1. Definition: Activities are short term and are carried out in order to obtain the desired Impact. In accordance with the PHHS Block Grant legislation, Activities are 1 year in length and are considered tactical. Activities include a begin and an end date, and a count. They do not need to include a baseline or a data source.


  1. Example:

Annual Activity 1: Between 10/2006 and 09/2007, Identify 3 laboratories that will submit data electronically through assessment of the number of hard copy blood lead lab results submitted by private and commercial laboratories.

Annual Activity 2: Between September 1 2006 and October 1 2007 Meet with the 3 laboratory directors to identify technical barriers to electronic submission, develop strategies to overcome identified barriers, and identify dates to begin electronic reporting.

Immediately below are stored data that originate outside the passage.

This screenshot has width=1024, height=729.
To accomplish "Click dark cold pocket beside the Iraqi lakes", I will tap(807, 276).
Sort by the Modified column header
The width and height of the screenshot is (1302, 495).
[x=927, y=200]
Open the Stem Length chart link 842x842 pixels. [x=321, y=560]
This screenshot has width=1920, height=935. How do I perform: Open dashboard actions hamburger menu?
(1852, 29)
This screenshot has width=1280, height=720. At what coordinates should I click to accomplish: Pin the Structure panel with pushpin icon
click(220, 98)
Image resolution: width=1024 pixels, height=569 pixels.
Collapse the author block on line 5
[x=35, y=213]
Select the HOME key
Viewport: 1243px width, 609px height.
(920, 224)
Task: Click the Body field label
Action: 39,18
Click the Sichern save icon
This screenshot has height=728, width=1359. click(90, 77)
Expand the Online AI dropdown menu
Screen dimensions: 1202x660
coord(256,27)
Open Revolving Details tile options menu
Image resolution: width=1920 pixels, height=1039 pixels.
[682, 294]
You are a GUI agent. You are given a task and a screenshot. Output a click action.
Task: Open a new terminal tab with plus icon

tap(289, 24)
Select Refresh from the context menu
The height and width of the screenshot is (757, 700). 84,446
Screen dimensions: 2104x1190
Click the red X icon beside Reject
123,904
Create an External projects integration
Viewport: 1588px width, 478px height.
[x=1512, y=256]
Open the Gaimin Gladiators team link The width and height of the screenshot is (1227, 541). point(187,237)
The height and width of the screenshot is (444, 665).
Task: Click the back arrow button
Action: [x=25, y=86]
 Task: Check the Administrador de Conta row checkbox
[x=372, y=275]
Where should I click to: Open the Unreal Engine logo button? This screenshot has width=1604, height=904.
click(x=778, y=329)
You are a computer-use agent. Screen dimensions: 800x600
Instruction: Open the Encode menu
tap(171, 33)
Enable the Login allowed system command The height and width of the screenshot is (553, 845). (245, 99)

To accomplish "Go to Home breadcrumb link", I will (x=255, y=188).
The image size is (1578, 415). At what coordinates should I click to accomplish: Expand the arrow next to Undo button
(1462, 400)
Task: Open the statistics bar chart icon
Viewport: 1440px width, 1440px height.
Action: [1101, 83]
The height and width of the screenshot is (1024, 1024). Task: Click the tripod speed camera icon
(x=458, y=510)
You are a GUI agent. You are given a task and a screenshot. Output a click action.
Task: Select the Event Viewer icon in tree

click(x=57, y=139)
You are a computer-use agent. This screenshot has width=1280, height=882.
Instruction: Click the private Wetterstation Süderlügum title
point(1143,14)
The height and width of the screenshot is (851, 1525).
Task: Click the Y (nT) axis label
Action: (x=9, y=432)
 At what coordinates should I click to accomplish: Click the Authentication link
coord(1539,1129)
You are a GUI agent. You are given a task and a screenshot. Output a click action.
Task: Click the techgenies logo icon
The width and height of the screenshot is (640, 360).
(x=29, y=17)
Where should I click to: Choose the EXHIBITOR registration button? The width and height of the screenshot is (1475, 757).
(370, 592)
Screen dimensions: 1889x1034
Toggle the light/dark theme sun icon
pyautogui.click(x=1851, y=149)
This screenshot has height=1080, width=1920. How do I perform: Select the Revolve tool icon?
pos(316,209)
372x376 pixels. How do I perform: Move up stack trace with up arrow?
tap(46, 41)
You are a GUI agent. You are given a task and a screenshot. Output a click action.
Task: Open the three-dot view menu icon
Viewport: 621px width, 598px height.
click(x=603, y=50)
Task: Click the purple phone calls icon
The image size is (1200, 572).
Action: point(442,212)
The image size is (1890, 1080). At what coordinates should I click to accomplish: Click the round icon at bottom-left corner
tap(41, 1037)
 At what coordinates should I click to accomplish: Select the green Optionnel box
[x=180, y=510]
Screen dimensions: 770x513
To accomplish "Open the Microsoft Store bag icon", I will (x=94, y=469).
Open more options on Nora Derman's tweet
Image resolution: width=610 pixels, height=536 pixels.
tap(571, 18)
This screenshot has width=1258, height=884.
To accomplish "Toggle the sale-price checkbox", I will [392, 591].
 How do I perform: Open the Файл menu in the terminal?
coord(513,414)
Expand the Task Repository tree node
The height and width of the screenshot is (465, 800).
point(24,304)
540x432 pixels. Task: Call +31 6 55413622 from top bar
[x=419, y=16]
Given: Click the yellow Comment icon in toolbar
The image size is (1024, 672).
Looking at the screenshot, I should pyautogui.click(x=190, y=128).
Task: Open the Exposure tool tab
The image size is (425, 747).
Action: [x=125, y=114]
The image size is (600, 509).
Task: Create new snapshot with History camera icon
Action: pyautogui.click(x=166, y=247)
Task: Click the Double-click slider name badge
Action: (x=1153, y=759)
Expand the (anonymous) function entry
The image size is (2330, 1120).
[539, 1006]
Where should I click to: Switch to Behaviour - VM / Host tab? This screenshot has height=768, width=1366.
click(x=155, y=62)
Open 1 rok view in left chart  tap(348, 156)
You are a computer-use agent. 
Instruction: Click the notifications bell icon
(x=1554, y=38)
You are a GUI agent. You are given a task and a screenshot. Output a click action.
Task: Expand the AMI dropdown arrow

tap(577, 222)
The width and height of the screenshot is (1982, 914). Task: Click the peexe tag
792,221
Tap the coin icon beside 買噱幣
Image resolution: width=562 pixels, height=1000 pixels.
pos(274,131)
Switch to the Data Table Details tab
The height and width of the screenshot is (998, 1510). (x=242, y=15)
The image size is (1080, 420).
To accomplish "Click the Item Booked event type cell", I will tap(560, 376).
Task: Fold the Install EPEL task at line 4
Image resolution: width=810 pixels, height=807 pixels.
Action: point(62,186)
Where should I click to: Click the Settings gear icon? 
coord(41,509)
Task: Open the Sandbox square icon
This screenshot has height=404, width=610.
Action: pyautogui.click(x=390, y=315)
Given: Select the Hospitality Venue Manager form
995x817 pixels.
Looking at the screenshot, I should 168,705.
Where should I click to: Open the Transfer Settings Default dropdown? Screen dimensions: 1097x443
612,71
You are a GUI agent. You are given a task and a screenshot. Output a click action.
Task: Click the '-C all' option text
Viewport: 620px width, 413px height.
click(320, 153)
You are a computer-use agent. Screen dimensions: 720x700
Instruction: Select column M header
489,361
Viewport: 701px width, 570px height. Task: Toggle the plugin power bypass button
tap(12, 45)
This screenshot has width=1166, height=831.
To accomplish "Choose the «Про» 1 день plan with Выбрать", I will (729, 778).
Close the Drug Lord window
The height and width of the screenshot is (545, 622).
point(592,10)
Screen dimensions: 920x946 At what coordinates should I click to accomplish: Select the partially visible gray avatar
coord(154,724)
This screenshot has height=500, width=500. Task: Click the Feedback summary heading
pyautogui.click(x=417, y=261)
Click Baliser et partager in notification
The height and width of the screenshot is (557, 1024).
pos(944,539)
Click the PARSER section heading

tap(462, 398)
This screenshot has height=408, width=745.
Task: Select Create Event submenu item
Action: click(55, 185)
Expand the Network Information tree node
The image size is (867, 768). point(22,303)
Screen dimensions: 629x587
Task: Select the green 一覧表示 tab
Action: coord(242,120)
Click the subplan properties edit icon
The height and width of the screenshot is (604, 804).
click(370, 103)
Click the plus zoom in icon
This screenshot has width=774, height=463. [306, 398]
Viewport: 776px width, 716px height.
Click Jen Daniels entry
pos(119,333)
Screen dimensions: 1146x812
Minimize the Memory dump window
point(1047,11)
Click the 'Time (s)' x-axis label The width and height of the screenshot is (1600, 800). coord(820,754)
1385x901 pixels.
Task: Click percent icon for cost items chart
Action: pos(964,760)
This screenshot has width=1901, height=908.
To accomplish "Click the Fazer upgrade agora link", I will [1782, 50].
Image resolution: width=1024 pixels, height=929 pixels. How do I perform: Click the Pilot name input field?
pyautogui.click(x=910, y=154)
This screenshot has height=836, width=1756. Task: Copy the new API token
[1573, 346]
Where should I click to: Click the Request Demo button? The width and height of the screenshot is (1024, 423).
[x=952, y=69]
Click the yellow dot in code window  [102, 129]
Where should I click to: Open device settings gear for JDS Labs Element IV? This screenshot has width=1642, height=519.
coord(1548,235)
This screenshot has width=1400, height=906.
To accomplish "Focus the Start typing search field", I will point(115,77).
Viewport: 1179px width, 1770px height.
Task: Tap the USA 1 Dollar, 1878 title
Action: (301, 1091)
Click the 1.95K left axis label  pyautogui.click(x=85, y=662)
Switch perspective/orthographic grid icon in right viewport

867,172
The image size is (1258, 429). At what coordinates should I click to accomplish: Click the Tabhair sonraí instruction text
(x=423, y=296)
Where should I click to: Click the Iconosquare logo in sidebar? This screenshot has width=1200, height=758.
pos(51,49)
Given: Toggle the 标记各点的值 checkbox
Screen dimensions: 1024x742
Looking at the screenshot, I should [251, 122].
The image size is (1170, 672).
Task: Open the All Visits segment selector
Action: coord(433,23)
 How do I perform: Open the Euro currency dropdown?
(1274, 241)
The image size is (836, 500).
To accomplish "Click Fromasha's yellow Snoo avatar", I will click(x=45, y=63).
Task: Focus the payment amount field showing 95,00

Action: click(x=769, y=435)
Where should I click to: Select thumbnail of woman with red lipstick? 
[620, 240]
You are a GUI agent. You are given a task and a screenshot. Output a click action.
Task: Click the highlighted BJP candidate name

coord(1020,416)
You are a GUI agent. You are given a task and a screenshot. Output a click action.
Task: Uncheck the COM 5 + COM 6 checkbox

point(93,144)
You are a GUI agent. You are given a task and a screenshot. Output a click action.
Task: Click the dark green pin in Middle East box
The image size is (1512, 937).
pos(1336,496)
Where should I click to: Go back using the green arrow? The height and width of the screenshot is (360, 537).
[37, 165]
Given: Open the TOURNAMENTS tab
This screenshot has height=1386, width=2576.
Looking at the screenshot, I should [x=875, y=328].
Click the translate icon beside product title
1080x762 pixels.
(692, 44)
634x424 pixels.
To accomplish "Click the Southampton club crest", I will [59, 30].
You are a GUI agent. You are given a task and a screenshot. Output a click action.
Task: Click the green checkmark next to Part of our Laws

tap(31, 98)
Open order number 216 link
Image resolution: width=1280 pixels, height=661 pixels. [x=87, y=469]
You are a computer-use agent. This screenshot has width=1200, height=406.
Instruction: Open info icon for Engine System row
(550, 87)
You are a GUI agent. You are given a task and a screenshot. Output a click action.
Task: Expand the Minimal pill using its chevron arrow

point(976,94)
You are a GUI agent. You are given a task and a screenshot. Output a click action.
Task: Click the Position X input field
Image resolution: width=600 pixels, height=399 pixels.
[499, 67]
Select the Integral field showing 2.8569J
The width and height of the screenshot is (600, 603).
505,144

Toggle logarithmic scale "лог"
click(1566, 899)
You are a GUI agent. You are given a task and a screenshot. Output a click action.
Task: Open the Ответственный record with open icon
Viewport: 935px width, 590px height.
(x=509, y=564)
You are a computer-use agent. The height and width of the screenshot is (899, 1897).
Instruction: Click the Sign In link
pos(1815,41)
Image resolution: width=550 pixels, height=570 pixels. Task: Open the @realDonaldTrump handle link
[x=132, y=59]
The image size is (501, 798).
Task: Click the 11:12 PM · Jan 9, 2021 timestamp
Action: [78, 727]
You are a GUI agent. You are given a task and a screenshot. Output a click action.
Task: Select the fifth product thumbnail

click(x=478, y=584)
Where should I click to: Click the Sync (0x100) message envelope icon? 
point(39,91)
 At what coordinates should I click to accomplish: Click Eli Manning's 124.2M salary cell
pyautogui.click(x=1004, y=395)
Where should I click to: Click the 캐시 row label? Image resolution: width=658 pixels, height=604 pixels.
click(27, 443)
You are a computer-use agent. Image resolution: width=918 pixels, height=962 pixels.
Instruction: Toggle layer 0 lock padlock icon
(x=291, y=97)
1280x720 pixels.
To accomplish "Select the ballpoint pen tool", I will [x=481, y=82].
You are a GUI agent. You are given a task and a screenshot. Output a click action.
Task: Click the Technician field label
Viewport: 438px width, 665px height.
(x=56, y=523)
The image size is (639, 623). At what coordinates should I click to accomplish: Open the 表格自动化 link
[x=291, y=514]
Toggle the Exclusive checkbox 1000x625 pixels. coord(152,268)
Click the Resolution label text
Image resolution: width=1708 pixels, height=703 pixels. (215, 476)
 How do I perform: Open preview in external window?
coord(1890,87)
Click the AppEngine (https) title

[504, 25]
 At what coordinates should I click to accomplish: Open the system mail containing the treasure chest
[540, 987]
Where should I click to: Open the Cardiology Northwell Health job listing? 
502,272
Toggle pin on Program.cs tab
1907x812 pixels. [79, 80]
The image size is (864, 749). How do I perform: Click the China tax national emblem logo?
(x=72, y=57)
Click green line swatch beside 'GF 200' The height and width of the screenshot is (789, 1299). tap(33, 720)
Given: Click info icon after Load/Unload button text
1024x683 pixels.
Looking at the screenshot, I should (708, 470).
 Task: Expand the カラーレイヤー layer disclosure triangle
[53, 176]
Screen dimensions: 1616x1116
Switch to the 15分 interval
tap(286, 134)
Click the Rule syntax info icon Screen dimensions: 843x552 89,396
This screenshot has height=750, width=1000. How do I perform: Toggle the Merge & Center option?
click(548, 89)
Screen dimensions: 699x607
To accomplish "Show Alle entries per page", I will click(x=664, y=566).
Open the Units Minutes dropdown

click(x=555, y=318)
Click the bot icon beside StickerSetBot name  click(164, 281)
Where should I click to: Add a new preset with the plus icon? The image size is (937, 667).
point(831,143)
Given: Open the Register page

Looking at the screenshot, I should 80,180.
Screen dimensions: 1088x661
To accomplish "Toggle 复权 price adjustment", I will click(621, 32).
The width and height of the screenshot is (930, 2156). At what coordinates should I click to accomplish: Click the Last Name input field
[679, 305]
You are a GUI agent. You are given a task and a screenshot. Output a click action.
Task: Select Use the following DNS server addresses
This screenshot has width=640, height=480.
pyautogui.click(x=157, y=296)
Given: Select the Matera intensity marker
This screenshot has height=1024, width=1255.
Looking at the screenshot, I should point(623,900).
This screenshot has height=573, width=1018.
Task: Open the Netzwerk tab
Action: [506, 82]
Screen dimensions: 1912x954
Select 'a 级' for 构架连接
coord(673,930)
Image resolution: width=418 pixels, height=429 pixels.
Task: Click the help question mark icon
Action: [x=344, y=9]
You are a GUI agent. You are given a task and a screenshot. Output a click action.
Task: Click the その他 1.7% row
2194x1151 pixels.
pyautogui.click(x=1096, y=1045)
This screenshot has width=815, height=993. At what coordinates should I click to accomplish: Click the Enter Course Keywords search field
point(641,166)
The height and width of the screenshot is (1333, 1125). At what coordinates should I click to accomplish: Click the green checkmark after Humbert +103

Annual Activity 3: Between 10/2006 and 09/2007 DPH will provide the laboratory Information Technology personnel with the criteria for electronic submission for the laboratories that are interested in electronic submission of blood lead data.


WORK PLAN REVIEW


The CDC Project Officer will review the following Work Plan sections:

  • 1. Page Limits

  • 2. Cover Page

  • 3. Statutory Information

  • 4. Budget

  • 5. Programs/HO’s


Each section will be identified as:

  • Approved

  • Approved with Recommendations

  • Not Approved

  • Not Reviewed


Work plans that receive a rating of Not Approved for any one of the 5 sections will be electronically marked with a status of Not Approved. The deficient items must be corrected and the plan re-submitted.


Items with the status of Approved with Recommendations do not require a work plan re-write.


A work plan is approved when all 5 of the areas reviewed receive a rating of Approved or Approved with Recommendations.